** Required work **
Copy all lines containing the string "agent" from the records below.

** Recorded information **
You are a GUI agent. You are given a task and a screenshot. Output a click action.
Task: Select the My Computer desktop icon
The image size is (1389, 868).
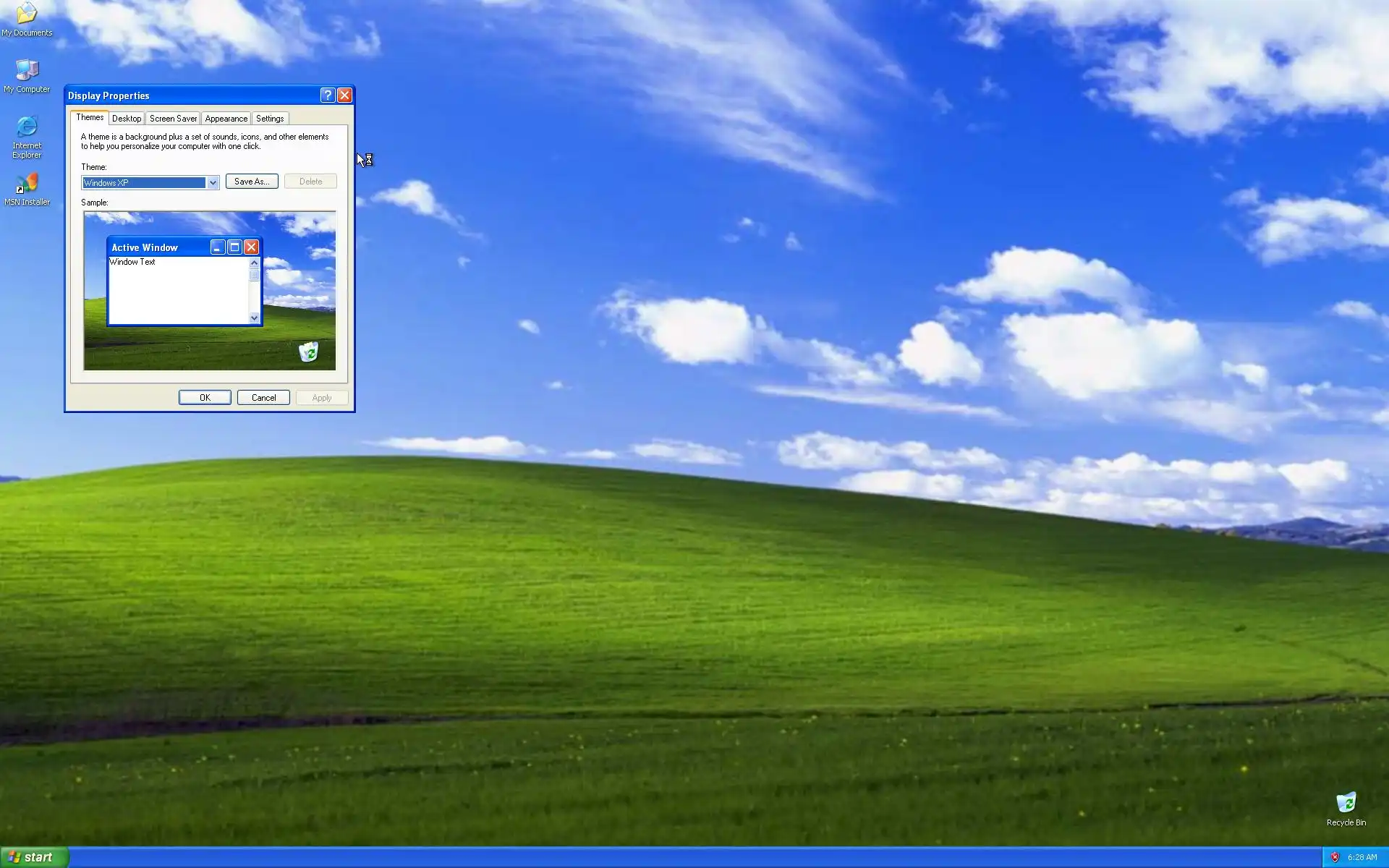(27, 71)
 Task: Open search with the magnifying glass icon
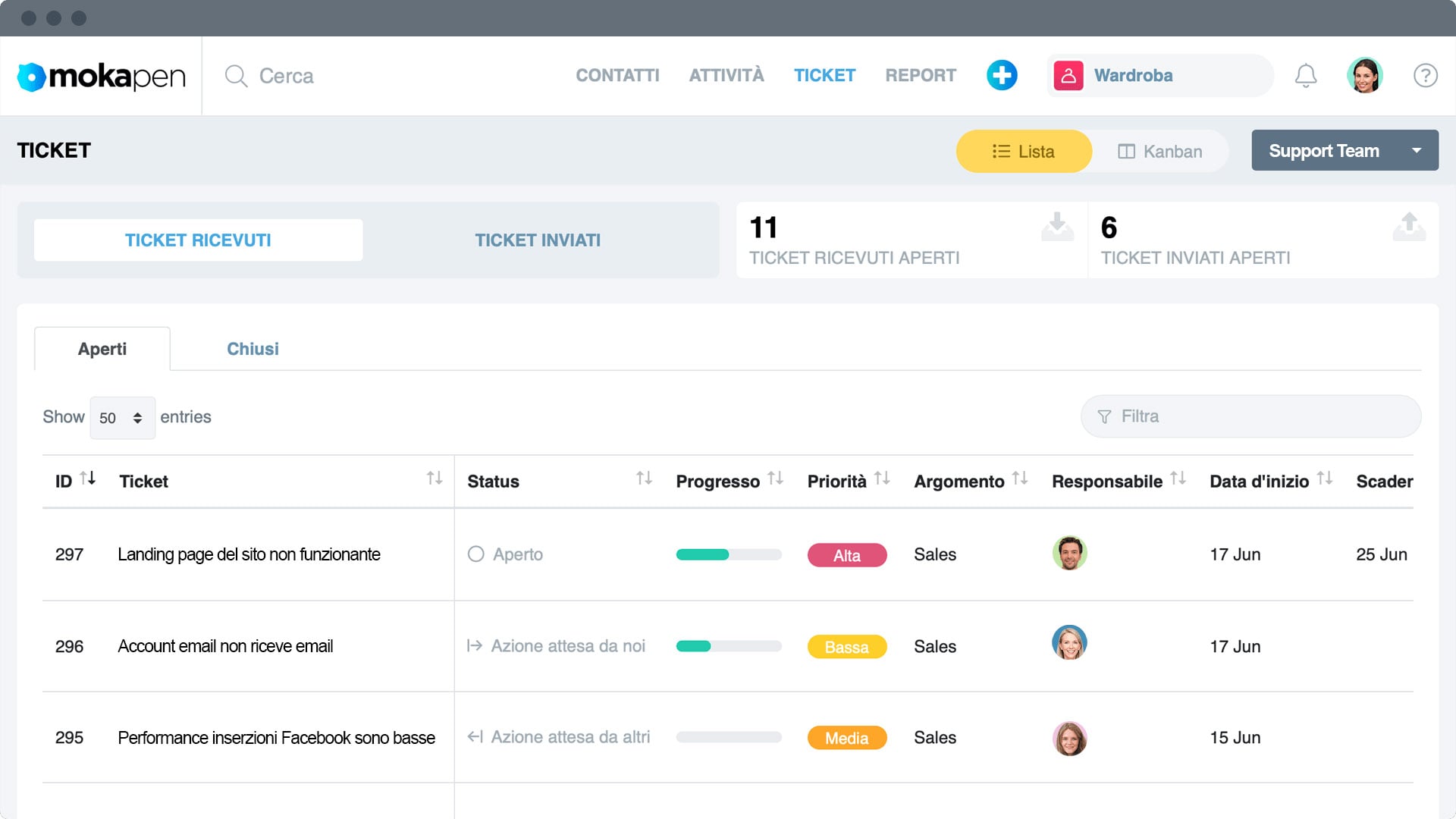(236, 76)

---

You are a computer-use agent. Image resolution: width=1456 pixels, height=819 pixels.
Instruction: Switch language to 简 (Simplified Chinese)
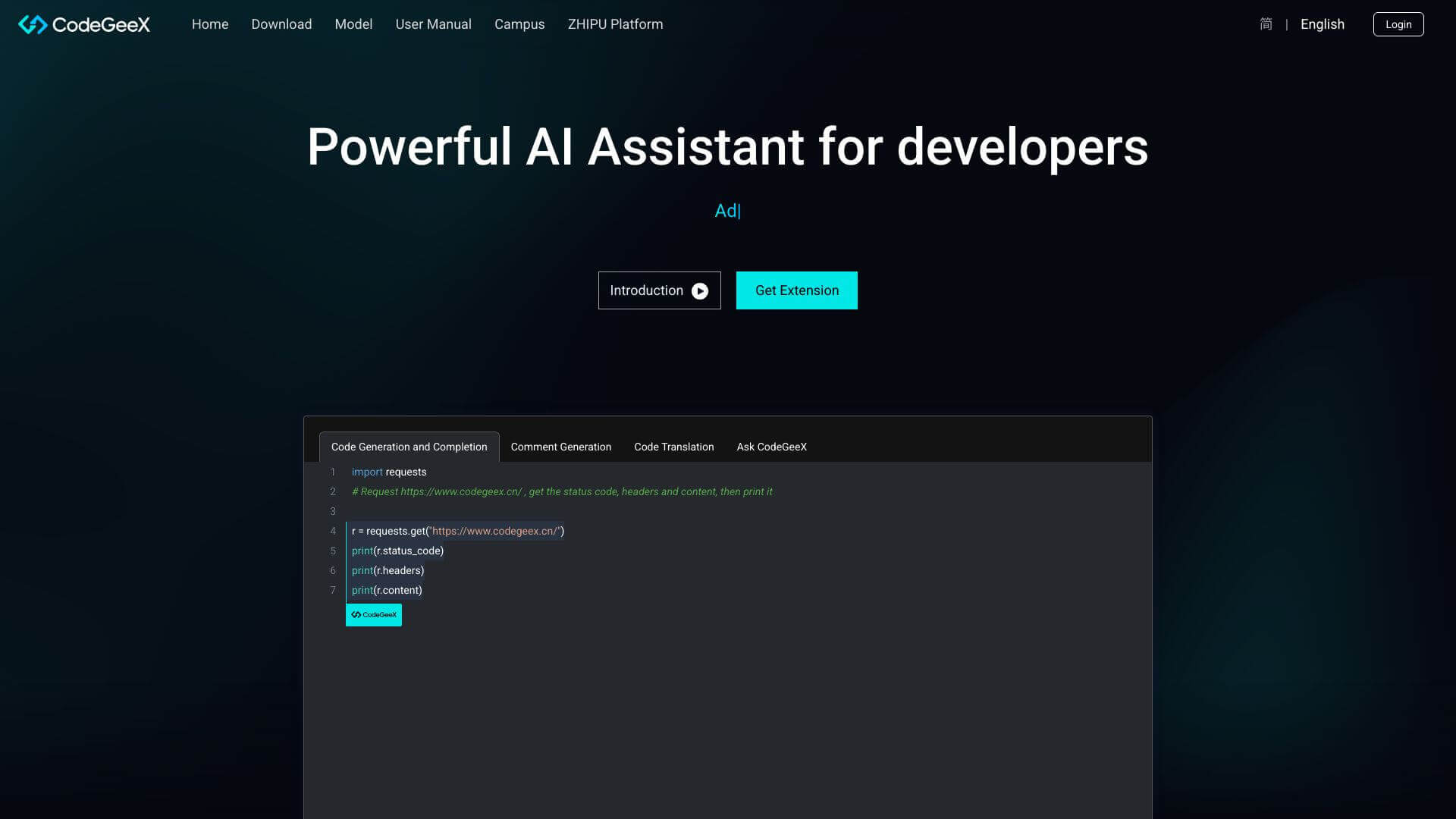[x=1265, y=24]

--

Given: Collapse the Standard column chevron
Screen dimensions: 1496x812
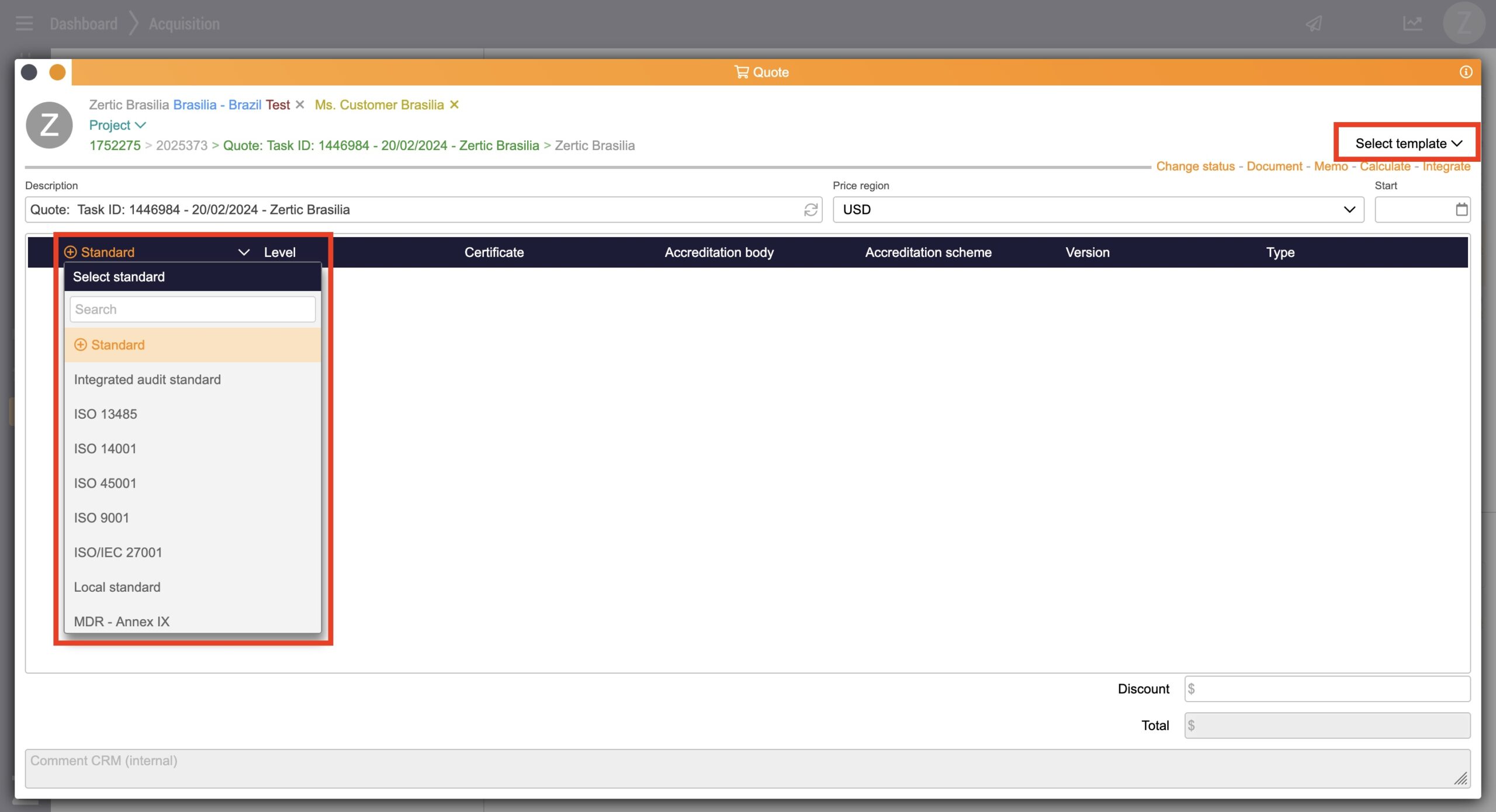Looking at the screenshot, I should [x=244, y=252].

** Answer to this problem **
You are a GUI agent. You are given a task and a screenshot. Output a click action.
You are a computer-use agent. Image resolution: width=1456 pixels, height=819 pixels.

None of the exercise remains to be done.